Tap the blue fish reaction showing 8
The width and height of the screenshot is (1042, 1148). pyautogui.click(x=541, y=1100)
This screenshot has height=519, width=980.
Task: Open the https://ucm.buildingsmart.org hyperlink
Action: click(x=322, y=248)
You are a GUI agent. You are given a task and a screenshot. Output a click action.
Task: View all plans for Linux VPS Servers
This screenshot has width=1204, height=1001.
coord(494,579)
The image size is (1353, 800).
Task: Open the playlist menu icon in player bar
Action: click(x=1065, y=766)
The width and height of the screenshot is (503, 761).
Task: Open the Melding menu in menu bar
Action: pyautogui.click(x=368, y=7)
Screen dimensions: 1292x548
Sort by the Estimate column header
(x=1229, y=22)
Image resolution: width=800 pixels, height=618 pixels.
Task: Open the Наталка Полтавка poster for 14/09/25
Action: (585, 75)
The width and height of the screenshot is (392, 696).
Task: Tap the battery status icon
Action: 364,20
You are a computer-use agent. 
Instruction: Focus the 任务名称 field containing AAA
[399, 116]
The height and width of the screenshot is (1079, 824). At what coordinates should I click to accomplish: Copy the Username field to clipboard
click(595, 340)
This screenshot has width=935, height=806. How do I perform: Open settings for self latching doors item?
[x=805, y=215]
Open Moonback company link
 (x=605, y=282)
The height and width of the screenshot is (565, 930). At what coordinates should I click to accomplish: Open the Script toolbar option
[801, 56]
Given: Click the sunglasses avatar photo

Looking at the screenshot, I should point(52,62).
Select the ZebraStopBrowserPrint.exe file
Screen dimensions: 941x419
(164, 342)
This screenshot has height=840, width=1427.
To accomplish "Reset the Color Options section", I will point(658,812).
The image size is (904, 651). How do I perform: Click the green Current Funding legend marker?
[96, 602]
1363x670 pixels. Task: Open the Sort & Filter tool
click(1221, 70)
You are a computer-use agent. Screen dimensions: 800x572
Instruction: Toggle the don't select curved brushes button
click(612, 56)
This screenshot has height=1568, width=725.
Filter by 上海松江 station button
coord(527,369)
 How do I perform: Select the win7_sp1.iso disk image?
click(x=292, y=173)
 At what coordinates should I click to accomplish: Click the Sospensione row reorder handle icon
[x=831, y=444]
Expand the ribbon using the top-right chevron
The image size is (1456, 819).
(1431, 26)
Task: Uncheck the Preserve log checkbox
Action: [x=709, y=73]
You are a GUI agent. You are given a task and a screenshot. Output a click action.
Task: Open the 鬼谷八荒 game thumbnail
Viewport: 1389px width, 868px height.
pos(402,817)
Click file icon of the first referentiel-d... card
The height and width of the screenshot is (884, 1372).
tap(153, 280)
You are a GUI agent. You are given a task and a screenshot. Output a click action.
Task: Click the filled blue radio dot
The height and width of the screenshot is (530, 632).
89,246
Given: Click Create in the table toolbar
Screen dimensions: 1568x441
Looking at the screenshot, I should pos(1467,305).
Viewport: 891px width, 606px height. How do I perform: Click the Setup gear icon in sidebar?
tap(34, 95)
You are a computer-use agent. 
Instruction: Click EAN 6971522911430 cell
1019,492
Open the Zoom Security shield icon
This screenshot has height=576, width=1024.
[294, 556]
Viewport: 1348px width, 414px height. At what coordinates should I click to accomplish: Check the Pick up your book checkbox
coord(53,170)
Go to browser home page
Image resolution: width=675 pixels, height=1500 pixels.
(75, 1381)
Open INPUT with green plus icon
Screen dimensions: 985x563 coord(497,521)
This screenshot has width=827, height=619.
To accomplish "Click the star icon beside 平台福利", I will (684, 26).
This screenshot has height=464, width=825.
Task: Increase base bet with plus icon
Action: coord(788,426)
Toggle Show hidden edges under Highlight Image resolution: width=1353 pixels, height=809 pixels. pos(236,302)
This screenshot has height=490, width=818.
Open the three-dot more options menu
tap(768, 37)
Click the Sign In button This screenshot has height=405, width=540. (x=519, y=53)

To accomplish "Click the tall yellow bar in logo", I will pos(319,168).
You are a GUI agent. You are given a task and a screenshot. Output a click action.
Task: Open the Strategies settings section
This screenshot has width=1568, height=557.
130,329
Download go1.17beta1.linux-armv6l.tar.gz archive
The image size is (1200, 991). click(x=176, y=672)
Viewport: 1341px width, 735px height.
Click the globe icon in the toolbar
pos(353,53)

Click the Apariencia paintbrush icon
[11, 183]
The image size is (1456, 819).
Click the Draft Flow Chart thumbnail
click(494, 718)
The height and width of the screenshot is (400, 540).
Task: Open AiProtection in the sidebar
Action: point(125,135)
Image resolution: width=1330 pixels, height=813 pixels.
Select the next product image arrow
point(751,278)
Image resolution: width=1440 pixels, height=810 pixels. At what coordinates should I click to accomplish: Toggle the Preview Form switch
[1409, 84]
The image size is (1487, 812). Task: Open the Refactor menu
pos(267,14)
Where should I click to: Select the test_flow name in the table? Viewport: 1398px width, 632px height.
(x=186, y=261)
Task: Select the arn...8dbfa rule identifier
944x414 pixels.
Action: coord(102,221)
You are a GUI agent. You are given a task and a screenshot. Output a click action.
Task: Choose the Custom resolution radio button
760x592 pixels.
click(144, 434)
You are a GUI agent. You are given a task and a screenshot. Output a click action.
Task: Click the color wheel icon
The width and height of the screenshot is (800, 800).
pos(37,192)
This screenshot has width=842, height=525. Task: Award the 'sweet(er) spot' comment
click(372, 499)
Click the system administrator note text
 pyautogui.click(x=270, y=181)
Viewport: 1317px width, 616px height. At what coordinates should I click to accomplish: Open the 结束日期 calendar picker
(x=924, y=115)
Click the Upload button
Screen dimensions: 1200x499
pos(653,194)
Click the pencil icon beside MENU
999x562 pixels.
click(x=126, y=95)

============

**YOUR INSTRUCTIONS**
Keeping each word as it stands, transcribe every entry.

**SOLUTION**
Tap the blue fish reaction showing 8
The width and height of the screenshot is (1042, 1148). pyautogui.click(x=541, y=1100)
This screenshot has height=519, width=980.
Task: Open the https://ucm.buildingsmart.org hyperlink
Action: click(x=322, y=248)
You are a GUI agent. You are given a task and a screenshot. Output a click action.
Task: View all plans for Linux VPS Servers
This screenshot has width=1204, height=1001.
coord(494,579)
The image size is (1353, 800).
Task: Open the playlist menu icon in player bar
Action: click(x=1065, y=766)
The width and height of the screenshot is (503, 761).
Task: Open the Melding menu in menu bar
Action: pyautogui.click(x=368, y=7)
Screen dimensions: 1292x548
Sort by the Estimate column header
(x=1229, y=22)
Image resolution: width=800 pixels, height=618 pixels.
Task: Open the Наталка Полтавка poster for 14/09/25
Action: (585, 75)
The width and height of the screenshot is (392, 696).
Task: Tap the battery status icon
Action: 364,20
You are a computer-use agent. 
Instruction: Focus the 任务名称 field containing AAA
[399, 116]
The height and width of the screenshot is (1079, 824). At what coordinates should I click to accomplish: Copy the Username field to clipboard
click(595, 340)
This screenshot has width=935, height=806. How do I perform: Open settings for self latching doors item?
[x=805, y=215]
Open Moonback company link
 (x=605, y=282)
The height and width of the screenshot is (565, 930). At what coordinates should I click to accomplish: Open the Script toolbar option
[801, 56]
Given: Click the sunglasses avatar photo

Looking at the screenshot, I should point(52,62).
Select the ZebraStopBrowserPrint.exe file
Screen dimensions: 941x419
(164, 342)
This screenshot has height=840, width=1427.
To accomplish "Reset the Color Options section", I will point(658,812).
The image size is (904, 651). How do I perform: Click the green Current Funding legend marker?
[96, 602]
1363x670 pixels. Task: Open the Sort & Filter tool
click(1221, 70)
You are a computer-use agent. Screen dimensions: 800x572
Instruction: Toggle the don't select curved brushes button
click(612, 56)
This screenshot has height=1568, width=725.
Filter by 上海松江 station button
coord(527,369)
 How do I perform: Select the win7_sp1.iso disk image?
click(x=292, y=173)
 At what coordinates should I click to accomplish: Click the Sospensione row reorder handle icon
[x=831, y=444]
Expand the ribbon using the top-right chevron
The image size is (1456, 819).
(1431, 26)
Task: Uncheck the Preserve log checkbox
Action: [x=709, y=73]
You are a GUI agent. You are given a task and a screenshot. Output a click action.
Task: Open the 鬼谷八荒 game thumbnail
Viewport: 1389px width, 868px height.
pos(402,817)
Click file icon of the first referentiel-d... card
The height and width of the screenshot is (884, 1372).
tap(153, 280)
You are a GUI agent. You are given a task and a screenshot. Output a click action.
Task: Click the filled blue radio dot
The height and width of the screenshot is (530, 632).
89,246
Given: Click Create in the table toolbar
Screen dimensions: 1568x441
Looking at the screenshot, I should pos(1467,305).
Viewport: 891px width, 606px height. How do I perform: Click the Setup gear icon in sidebar?
tap(34, 95)
You are a computer-use agent. 
Instruction: Click EAN 6971522911430 cell
1019,492
Open the Zoom Security shield icon
This screenshot has height=576, width=1024.
[294, 556]
Viewport: 1348px width, 414px height. At what coordinates should I click to accomplish: Check the Pick up your book checkbox
coord(53,170)
Go to browser home page
Image resolution: width=675 pixels, height=1500 pixels.
(75, 1381)
Open INPUT with green plus icon
Screen dimensions: 985x563 coord(497,521)
This screenshot has width=827, height=619.
To accomplish "Click the star icon beside 平台福利", I will (684, 26).
This screenshot has height=464, width=825.
Task: Increase base bet with plus icon
Action: coord(788,426)
Toggle Show hidden edges under Highlight Image resolution: width=1353 pixels, height=809 pixels. pos(236,302)
This screenshot has height=490, width=818.
Open the three-dot more options menu
tap(768, 37)
Click the Sign In button This screenshot has height=405, width=540. (x=519, y=53)

To accomplish "Click the tall yellow bar in logo", I will pos(319,168).
You are a GUI agent. You are given a task and a screenshot. Output a click action.
Task: Open the Strategies settings section
This screenshot has width=1568, height=557.
130,329
Download go1.17beta1.linux-armv6l.tar.gz archive
The image size is (1200, 991). click(x=176, y=672)
Viewport: 1341px width, 735px height.
Click the globe icon in the toolbar
pos(353,53)

Click the Apariencia paintbrush icon
[11, 183]
The image size is (1456, 819).
Click the Draft Flow Chart thumbnail
click(494, 718)
The height and width of the screenshot is (400, 540).
Task: Open AiProtection in the sidebar
Action: point(125,135)
Image resolution: width=1330 pixels, height=813 pixels.
Select the next product image arrow
point(751,278)
Image resolution: width=1440 pixels, height=810 pixels. At what coordinates should I click to accomplish: Toggle the Preview Form switch
[1409, 84]
The image size is (1487, 812). Task: Open the Refactor menu
pos(267,14)
Where should I click to: Select the test_flow name in the table? Viewport: 1398px width, 632px height.
(x=186, y=261)
Task: Select the arn...8dbfa rule identifier
944x414 pixels.
Action: coord(102,221)
You are a GUI agent. You are given a task and a screenshot. Output a click action.
Task: Choose the Custom resolution radio button
760x592 pixels.
click(144, 434)
You are a GUI agent. You are given a task and a screenshot. Output a click action.
Task: Click the color wheel icon
The width and height of the screenshot is (800, 800).
pos(37,192)
This screenshot has width=842, height=525. Task: Award the 'sweet(er) spot' comment
click(372, 499)
Click the system administrator note text
 pyautogui.click(x=270, y=181)
Viewport: 1317px width, 616px height. At what coordinates should I click to accomplish: Open the 结束日期 calendar picker
(x=924, y=115)
Click the Upload button
Screen dimensions: 1200x499
pos(653,194)
Click the pencil icon beside MENU
999x562 pixels.
click(x=126, y=95)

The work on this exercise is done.